Google Chrome: Escaping the Browser Ghetto

Yesterday, I complained about Google Chrome's tab-centric user interface. Today, I'll rave about Google Chrome because it allows you to easily avoid its tab-centric user interface and let applications escape the browser ghetto. Here's how you do it.

Open Google Chrome and go to a web application. From its "Document" menu icon, select "Create application shortcuts..."

Create application shortcuts dialog box

This will open a dialog box which allows you to set where the application should appear:

Create application shortcuts menu item

Note the nice gmail icon Google Chrome found. I think it took the icon from this link element found in gmail's head:

<link rel="icon" href="images/2/gmail_icon_32.png" sizes="32x32">

If your web app has no icon link, Google Chrome will use its favicon.

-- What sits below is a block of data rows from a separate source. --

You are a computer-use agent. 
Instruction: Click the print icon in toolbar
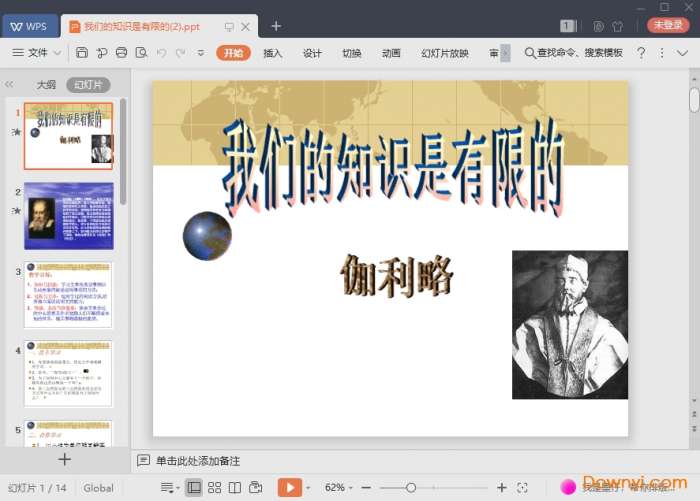click(x=121, y=53)
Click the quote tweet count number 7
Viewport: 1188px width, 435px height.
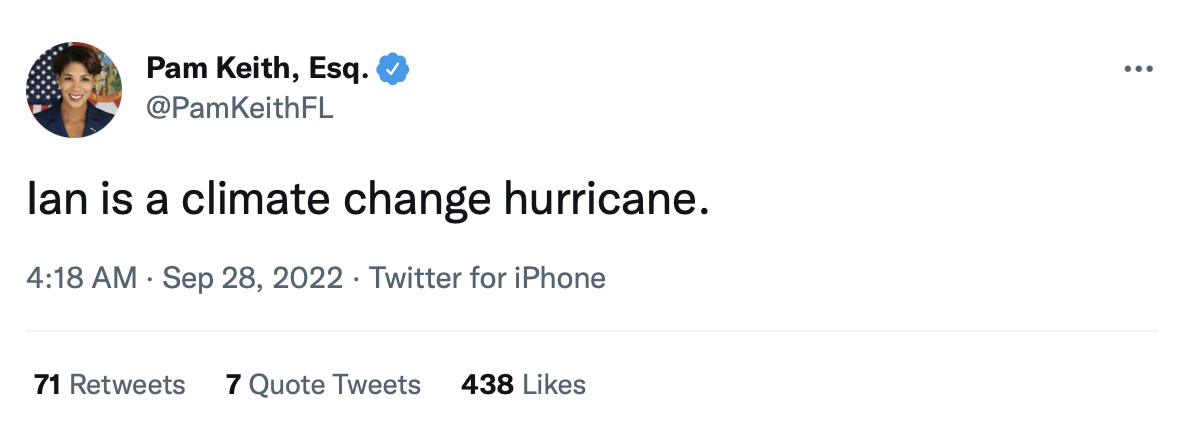[x=233, y=384]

After you've created the web app, it will look pretty much like a native application:

gmail in the Windows Start menu

This shortcut actually calls chrome.exe with the --app option:

"C:Documents and Settings/LKM/Local Settings/Application
Data/GoogleChrome/Application/chrome.exe"  
--app=https://mail.google.com/mail

Launching it shows the site1 inside a very clean, basic window:

Google Chrome web aplication window

This window has a dropdown with some basic commands:

Google Chrome web aplication window menu

This seems to be a very clean, usable solution to the problem of having web apps stuck inside browser windows. Well done!